===== EXCERPT PROVIDED
Time makes stories, and time is malleable. One way that we understand time is through the distance between the cause and the effects of actions, both our own and others. This is how stories make time: Cause, effect, and consequences create a path that can accelerate us forward, regardless of our sense of the outcome. Stories pace us.

What it feels like to be in time is often altered by the information that moves the stories around us. Some information arrives as a catalyst, hurling us forward into the unknown; other information notifies us of the inevitable, for which waiting can take forever. This is a reminder that time is not constant but experiential and conceptual; it varies with our desire to know.

With the telegraph onstage, audiences knew there would eventually be news of some sort; it was no longer a surprise, as with the earlier device of having a messenger arrive suddenly in the last act

Last year, a special issue of Theater devoted to “digital feelings” — that is, the new ways of feeling brought about by digital technologies — included an essay by historian Christopher Grobe on how the advent of the telegraph changed the way time unfolded on the late 19th century stage, affecting how problems could be created and resolved, and shifting how narrative arcs could develop. In the essay, he examines a set of what he labels “telegraph plays” — largely forgotten works that prominently featured the then new technology. In many telegraph plays, the telegraph features not only as a plot device but as set design: a telegraph machine center stage, ticking away throughout scenes or whole shows, poised like a gun to go off with plot-shifting news. Sometimes actual telegraph operators were onstage along with the machines.
==========
* **PROBLEM SET**
[a] Write out the excerpt from "Time makes stories, and" to "desire to know.", substituting "news" for "information" wherever it appears.
[b] Answer these questions from the excerpt:
(i) What does the excerpt say time is not?
(ii) In the earlier device, who arrived suddenly in the last act?
(iii) Who wrote the essay on telegraph plays?
[c] According to the excerpt, why was news no longer a surprise once the telegraph was onstage?
The data after this excerpt is not needed for anything here.
===== MATERIAL
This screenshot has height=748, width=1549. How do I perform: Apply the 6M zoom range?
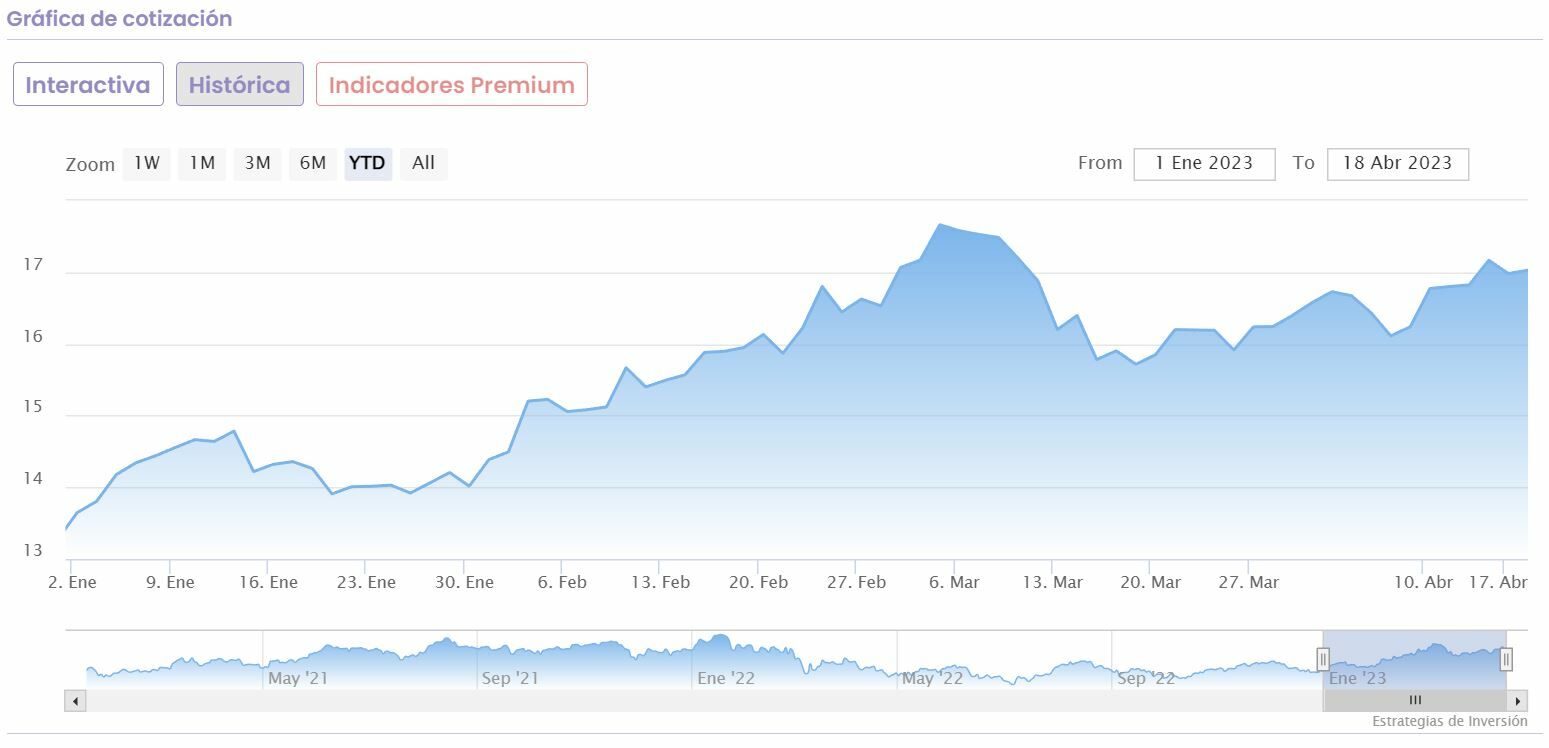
==========
* **ANSWERS TO THE TASKS**
[a]
Time makes stories, and time is malleable. One way that we understand time is through the distance between the cause and the effects of actions, both our own and others. This is how stories make time: Cause, effect, and consequences create a path that can accelerate us forward, regardless of our sense of the outcome. Stories pace us.

What it feels like to be in time is often altered by the news that moves the stories around us. Some news arrives as a catalyst, hurling us forward into the unknown; other news notifies us of the inevitable, for which waiting can take forever. This is a reminder that time is not constant but experiential and conceptual; it varies with our desire to know.

[b]
(i) Constant.
(ii) A messenger.
(iii) The historian Christopher Grobe.

[c] With the telegraph onstage, audiences knew there would eventually be news of some sort. This differed from the earlier device, in which a messenger arrived suddenly in the last act.